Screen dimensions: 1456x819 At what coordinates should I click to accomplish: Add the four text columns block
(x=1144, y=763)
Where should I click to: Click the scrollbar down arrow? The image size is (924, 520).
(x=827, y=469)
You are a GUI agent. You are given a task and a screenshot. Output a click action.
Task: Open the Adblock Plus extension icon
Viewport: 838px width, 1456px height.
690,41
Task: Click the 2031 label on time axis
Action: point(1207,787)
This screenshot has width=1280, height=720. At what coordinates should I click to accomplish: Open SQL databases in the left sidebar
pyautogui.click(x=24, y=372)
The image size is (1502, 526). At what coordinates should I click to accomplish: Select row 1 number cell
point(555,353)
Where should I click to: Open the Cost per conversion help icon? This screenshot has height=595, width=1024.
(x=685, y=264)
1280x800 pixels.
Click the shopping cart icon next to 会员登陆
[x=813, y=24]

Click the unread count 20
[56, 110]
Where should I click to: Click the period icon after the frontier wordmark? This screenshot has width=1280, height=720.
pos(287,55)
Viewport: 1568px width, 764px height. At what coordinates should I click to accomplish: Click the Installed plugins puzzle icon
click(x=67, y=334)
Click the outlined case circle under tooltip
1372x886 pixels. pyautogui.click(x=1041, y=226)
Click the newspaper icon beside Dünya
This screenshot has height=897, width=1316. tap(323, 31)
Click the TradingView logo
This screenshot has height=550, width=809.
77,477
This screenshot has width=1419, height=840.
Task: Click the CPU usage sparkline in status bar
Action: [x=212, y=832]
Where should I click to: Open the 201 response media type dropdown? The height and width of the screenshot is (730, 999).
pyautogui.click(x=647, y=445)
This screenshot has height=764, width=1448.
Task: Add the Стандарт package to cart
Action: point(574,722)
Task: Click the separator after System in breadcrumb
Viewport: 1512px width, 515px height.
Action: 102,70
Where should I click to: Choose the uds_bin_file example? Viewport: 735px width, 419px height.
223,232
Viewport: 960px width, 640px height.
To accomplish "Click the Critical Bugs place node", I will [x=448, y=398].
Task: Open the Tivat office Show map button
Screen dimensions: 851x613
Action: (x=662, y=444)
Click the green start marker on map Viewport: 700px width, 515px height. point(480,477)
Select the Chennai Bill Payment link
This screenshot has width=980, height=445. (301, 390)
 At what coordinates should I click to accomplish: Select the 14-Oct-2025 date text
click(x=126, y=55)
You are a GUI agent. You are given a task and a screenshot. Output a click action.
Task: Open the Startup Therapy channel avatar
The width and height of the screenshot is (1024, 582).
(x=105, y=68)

WHAT TO DO |
Your task is to reproduce all the data exactly as shown.

ANSWER BELOW |
Screen dimensions: 1456x819 At what coordinates should I click to accomplish: Add the four text columns block
(x=1144, y=763)
Where should I click to: Click the scrollbar down arrow? The image size is (924, 520).
(x=827, y=469)
You are a GUI agent. You are given a task and a screenshot. Output a click action.
Task: Open the Adblock Plus extension icon
Viewport: 838px width, 1456px height.
690,41
Task: Click the 2031 label on time axis
Action: point(1207,787)
This screenshot has width=1280, height=720. At what coordinates should I click to accomplish: Open SQL databases in the left sidebar
pyautogui.click(x=24, y=372)
The image size is (1502, 526). At what coordinates should I click to accomplish: Select row 1 number cell
point(555,353)
Where should I click to: Open the Cost per conversion help icon? This screenshot has height=595, width=1024.
(x=685, y=264)
1280x800 pixels.
Click the shopping cart icon next to 会员登陆
[x=813, y=24]

Click the unread count 20
[56, 110]
Where should I click to: Click the period icon after the frontier wordmark? This screenshot has width=1280, height=720.
pos(287,55)
Viewport: 1568px width, 764px height. At what coordinates should I click to accomplish: Click the Installed plugins puzzle icon
click(x=67, y=334)
Click the outlined case circle under tooltip
1372x886 pixels. pyautogui.click(x=1041, y=226)
Click the newspaper icon beside Dünya
This screenshot has height=897, width=1316. tap(323, 31)
Click the TradingView logo
This screenshot has height=550, width=809.
77,477
This screenshot has width=1419, height=840.
Task: Click the CPU usage sparkline in status bar
Action: [x=212, y=832]
Where should I click to: Open the 201 response media type dropdown? The height and width of the screenshot is (730, 999).
pyautogui.click(x=647, y=445)
This screenshot has height=764, width=1448.
Task: Add the Стандарт package to cart
Action: point(574,722)
Task: Click the separator after System in breadcrumb
Viewport: 1512px width, 515px height.
Action: 102,70
Where should I click to: Choose the uds_bin_file example? Viewport: 735px width, 419px height.
223,232
Viewport: 960px width, 640px height.
To accomplish "Click the Critical Bugs place node", I will [x=448, y=398].
Task: Open the Tivat office Show map button
Screen dimensions: 851x613
Action: (x=662, y=444)
Click the green start marker on map Viewport: 700px width, 515px height. point(480,477)
Select the Chennai Bill Payment link
This screenshot has width=980, height=445. (301, 390)
 At what coordinates should I click to accomplish: Select the 14-Oct-2025 date text
click(x=126, y=55)
You are a GUI agent. You are given a task and a screenshot. Output a click action.
Task: Open the Startup Therapy channel avatar
The width and height of the screenshot is (1024, 582).
(x=105, y=68)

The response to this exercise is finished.